The new thesis of the plasticity of adult stem cells was startling, for it went against some thirty-five years of previous research and thought. Not surprisingly, it was greeted with both excitement and skepticism. The versatility of certain adult stem cells that this new research displayed made them attractive as therapeutic agents. Taking stem cells from healthy tissue in one part of an individual’s body to repair and regenerate diseased tissue in another part, it was speculated, would avoid the immunological rejection problem that can arise when transplanting cells, tissue, and organs from one individual to another. Other studies questioned these novel claims about the plasticity of adult stem cells, however. Some investigators could not reproduce the results of certain studies that had been said to demonstrate such plasticity in adult stem cells.
For instance, Derek van der Kooy and colleagues reported that they were unable to reproduce studies exhibiting a contribution of adult neural stem cells to blood cells. Several other investigators who found that earlier reports of adult stem cell plasticity could not be repeated called into question their experimental design. These findings, although not without critics of their own, put into question several previous studies that had been heralded as exhibiting the plasticity of adult stem cells. Some investigators who questioned the plasticity of adult stem cells explained this phenomenon in terms of cell fusion, hypothesizing that the inserted adult stem cells had simply merged with already existing differentiated cells in the recipients. Thus, these investigators proposed that fusion, rather than differentiation across cell types, explained the seeming plasticity of adult stem cells. They concluded that the potential of adult stem cells to generate cells of other types is limited.

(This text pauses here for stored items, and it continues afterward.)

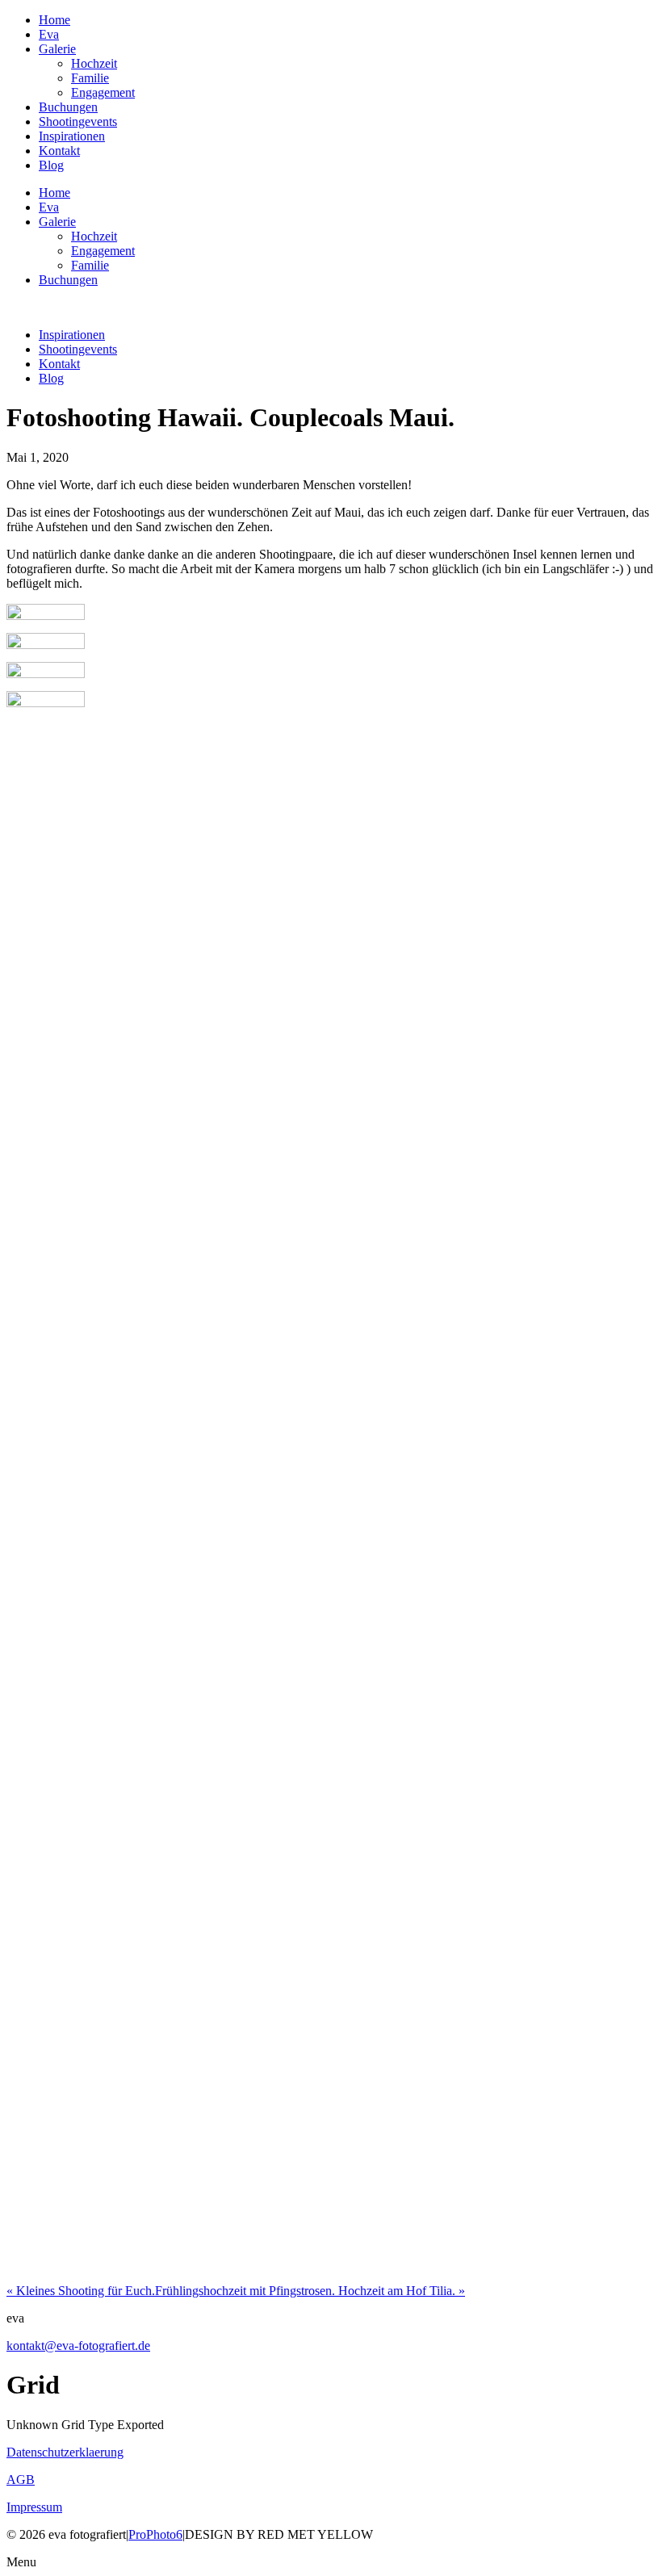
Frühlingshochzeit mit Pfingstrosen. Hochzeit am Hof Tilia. (310, 2290)
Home (54, 20)
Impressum (34, 2507)
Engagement (103, 92)
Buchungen (68, 107)
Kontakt (59, 150)
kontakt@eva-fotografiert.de (78, 2345)
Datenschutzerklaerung (65, 2452)
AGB (20, 2479)
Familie (90, 78)
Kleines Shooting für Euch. (80, 2290)
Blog (51, 165)
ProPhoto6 (155, 2534)
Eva (49, 34)
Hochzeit (94, 63)
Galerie (57, 49)
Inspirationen (72, 136)
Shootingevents (78, 121)
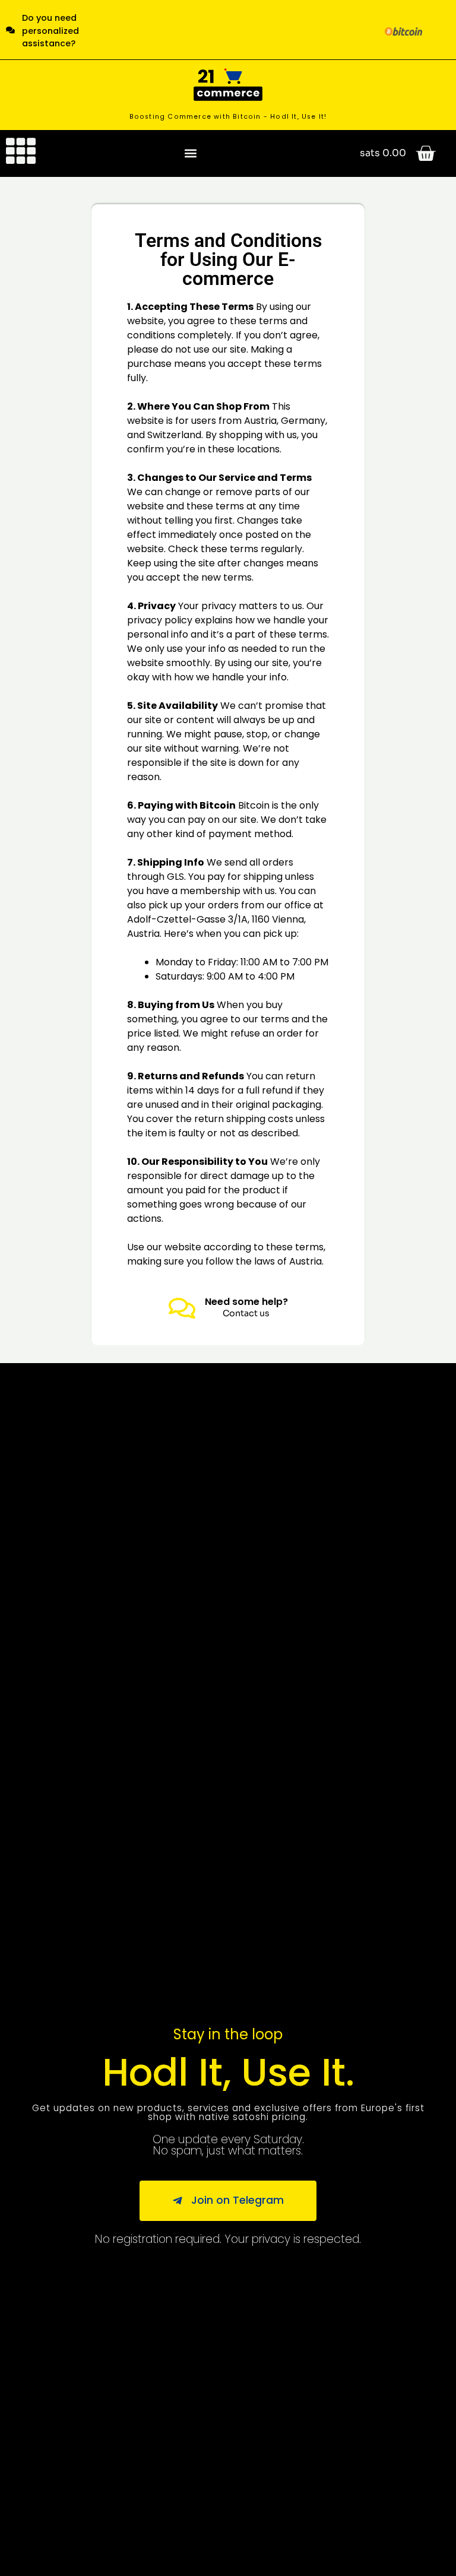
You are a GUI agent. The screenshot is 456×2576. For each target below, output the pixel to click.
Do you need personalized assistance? (50, 30)
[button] (191, 153)
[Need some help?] (182, 1308)
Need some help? (246, 1301)
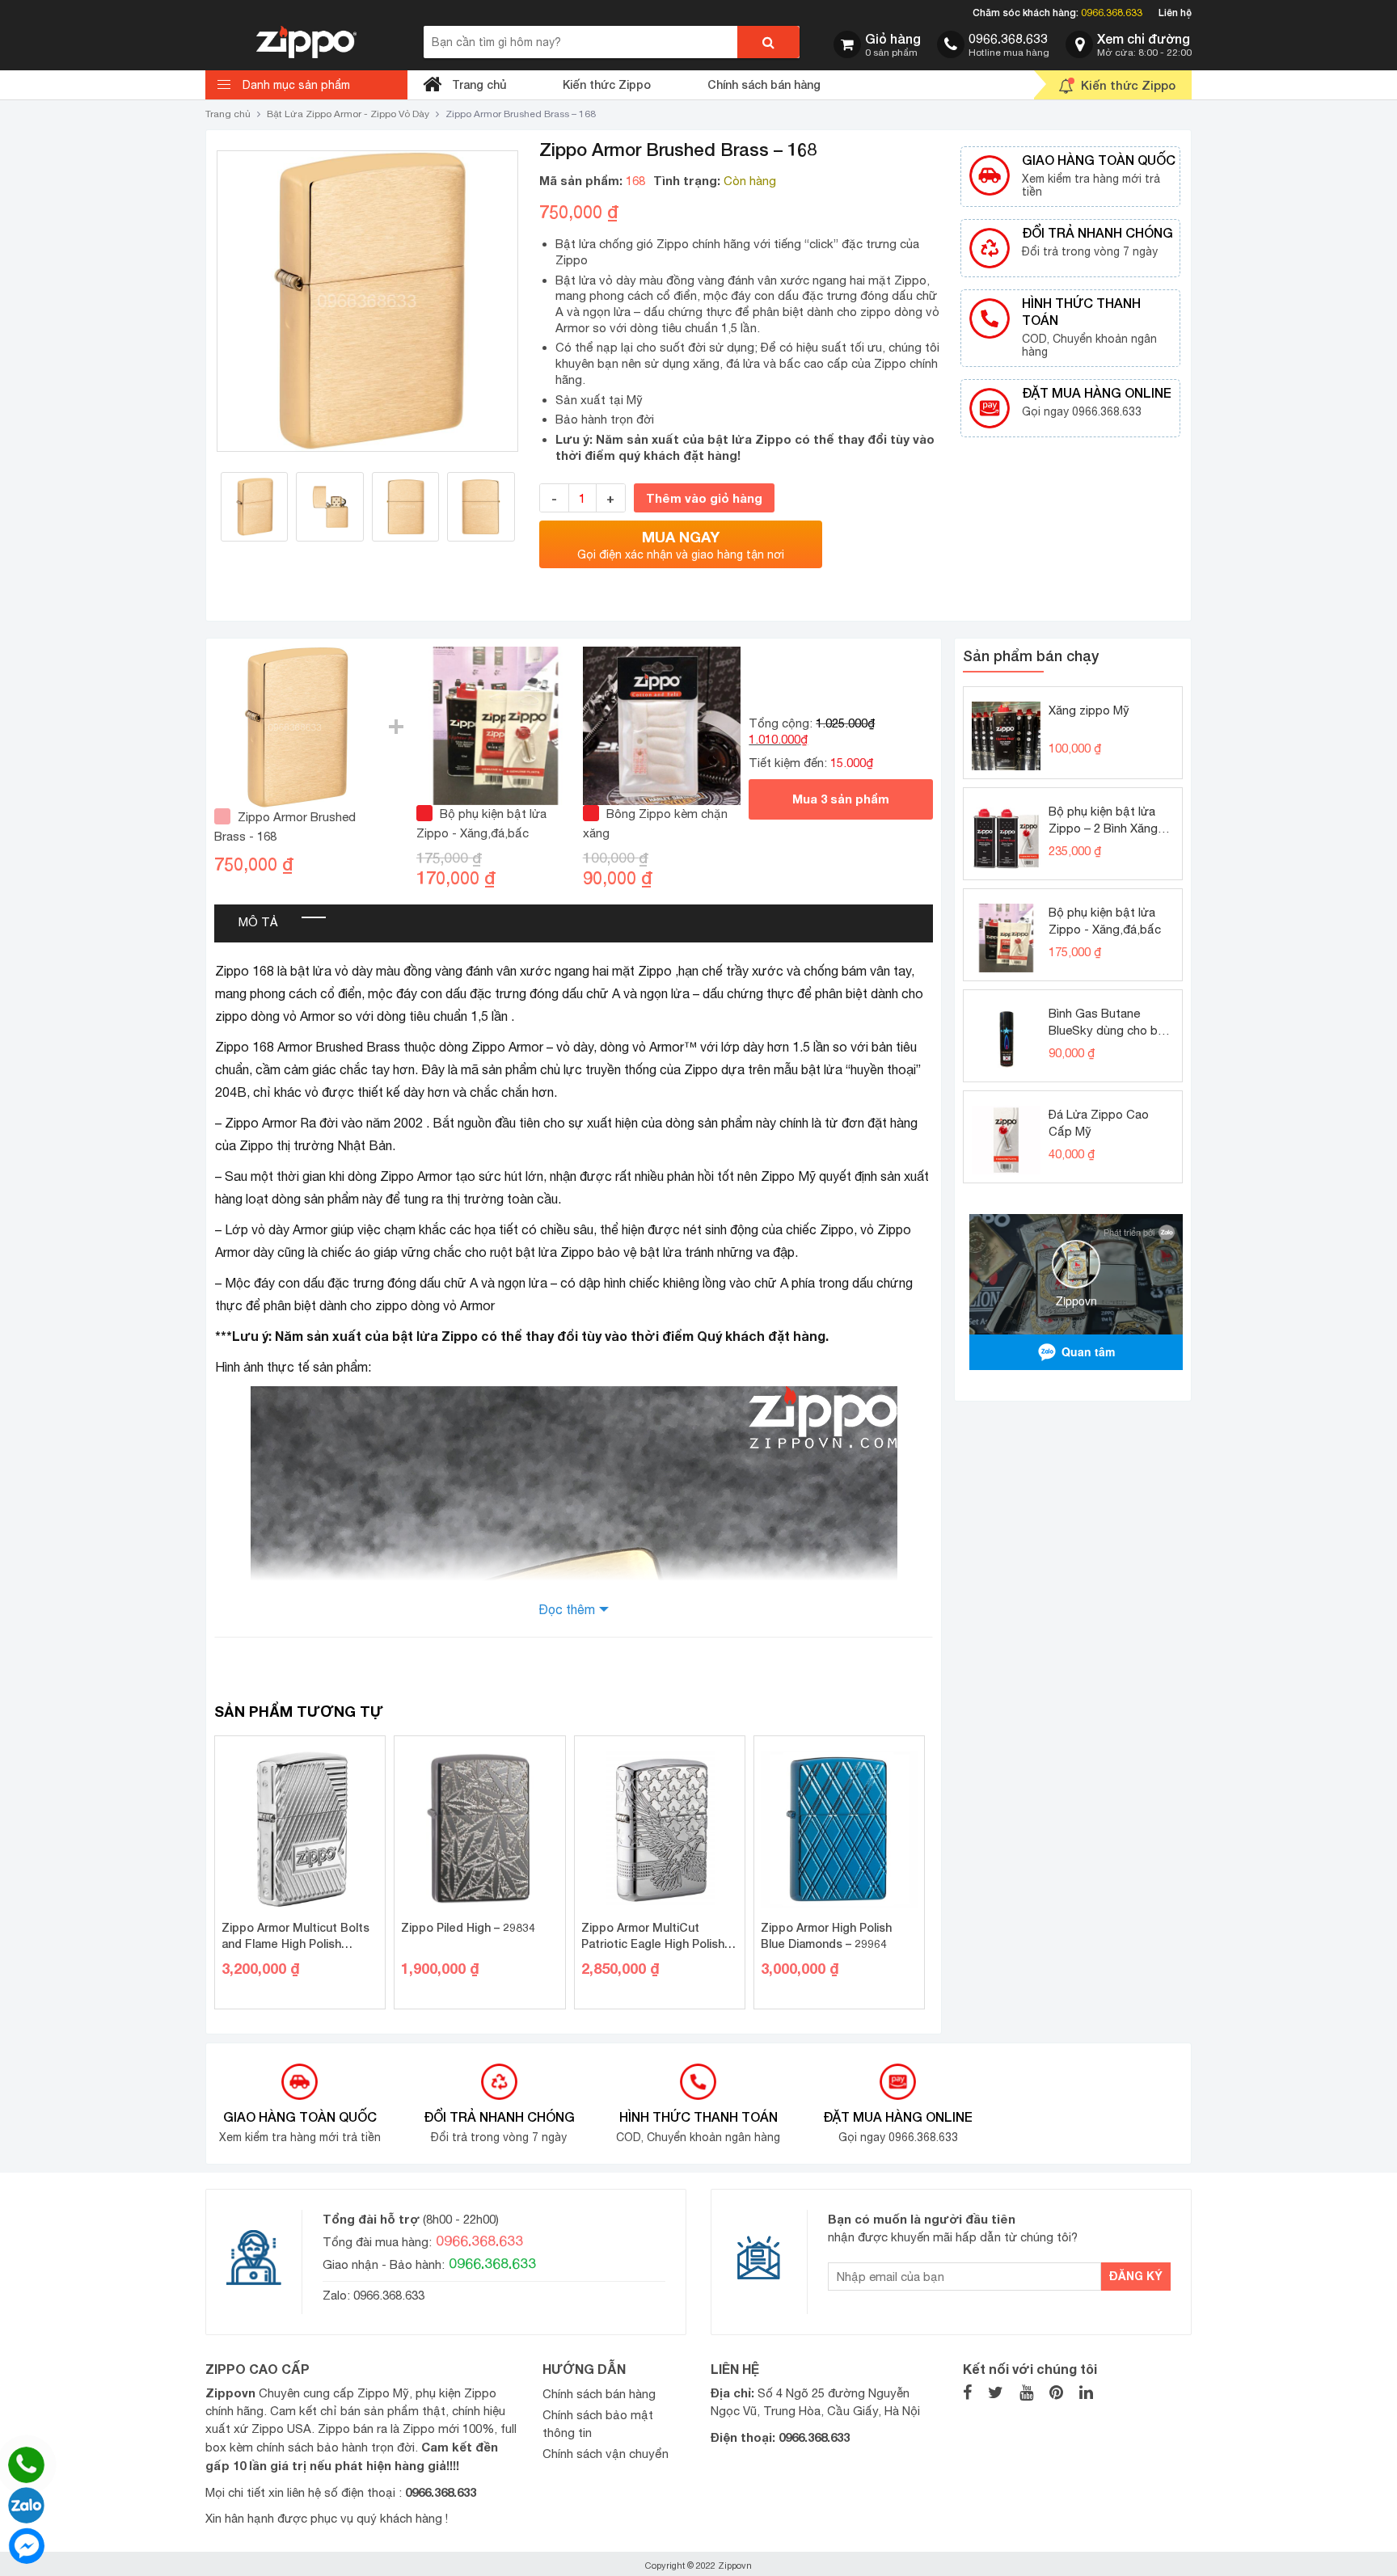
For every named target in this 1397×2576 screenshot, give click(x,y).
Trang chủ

The debate about the plasticity of adult stem cells has not yet been resolved. The question of whether adult stem cells can differentiate into cell types outside their own lineage is one of the most important issues that stem cell scientists face today. Just what occurs when adult stem cells transform into other sorts of cells, how efficient this process is, whether it is rare or common, and whether it has a role in the repair of tissue are still open questions. Many of the studies cited were carried out in mouse cells, which exhibit considerable plasticity. However, there are fewer cases in which human adult stem cells have exhibited such plasticity and have transdifferentiated into cells outside their lineage.